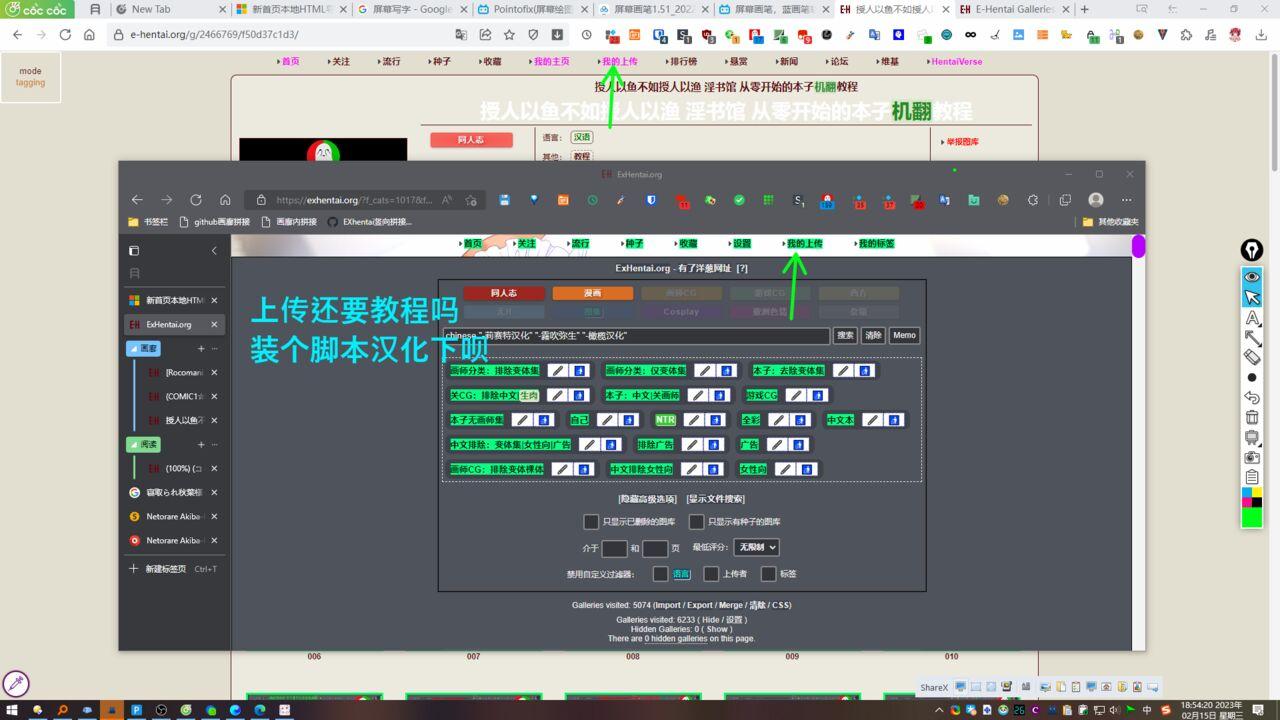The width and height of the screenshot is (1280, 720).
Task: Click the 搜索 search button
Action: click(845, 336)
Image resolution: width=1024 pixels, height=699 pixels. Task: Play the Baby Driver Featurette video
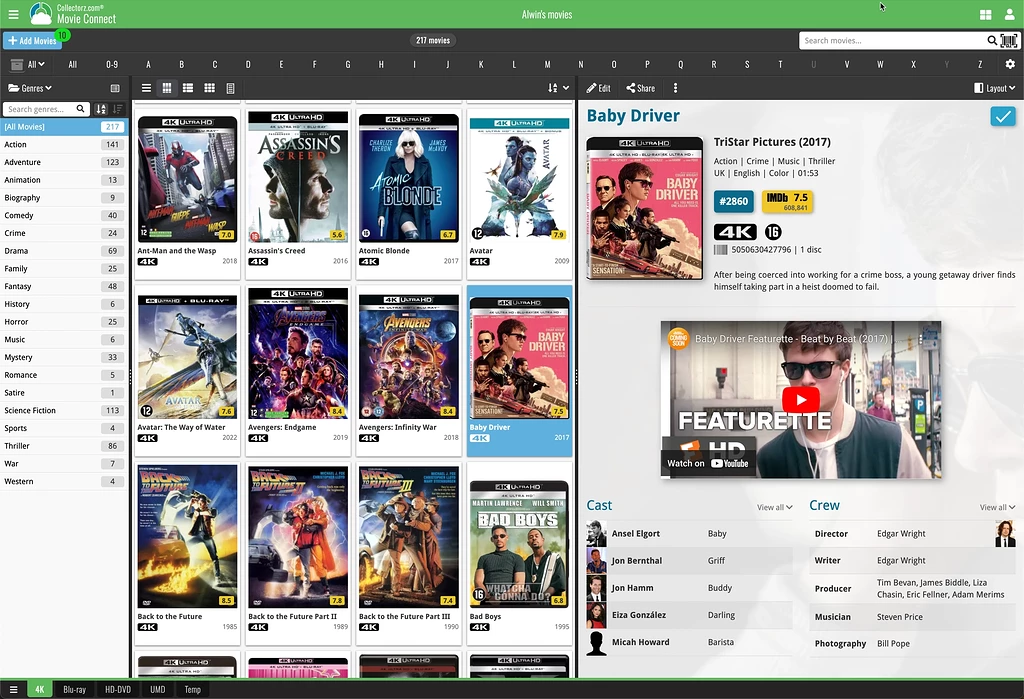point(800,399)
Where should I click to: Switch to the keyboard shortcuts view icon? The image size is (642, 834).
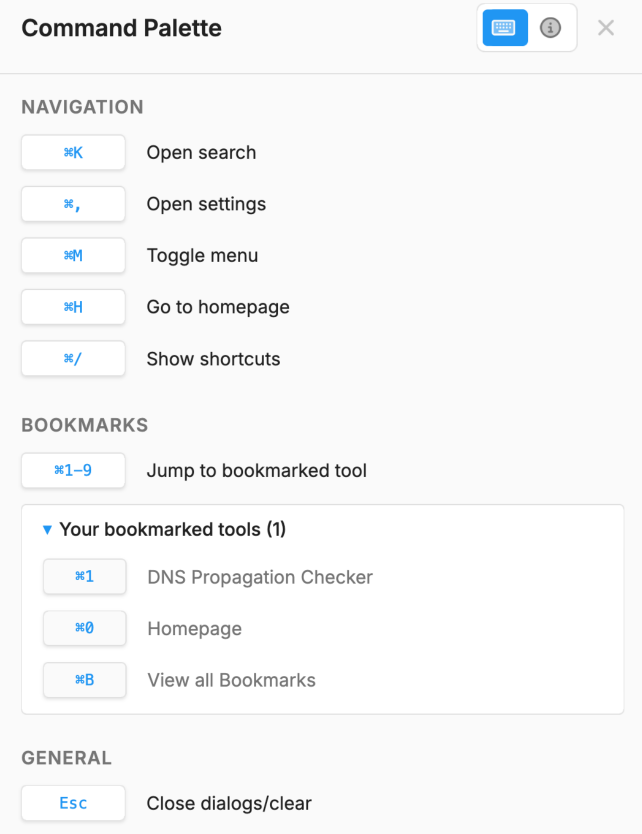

▶ [Work required]
Retype verbatim only the lines beginning with the line that contains "Image resolution: width=1024" and ending with the last line of the listing above; pictures are to be excluded.

▶ [Solution]
Image resolution: width=1024 pixels, height=699 pixels. Task: Play the Baby Driver Featurette video
point(800,399)
Where should I click to: Switch to the keyboard shortcuts view icon? The image size is (642, 834).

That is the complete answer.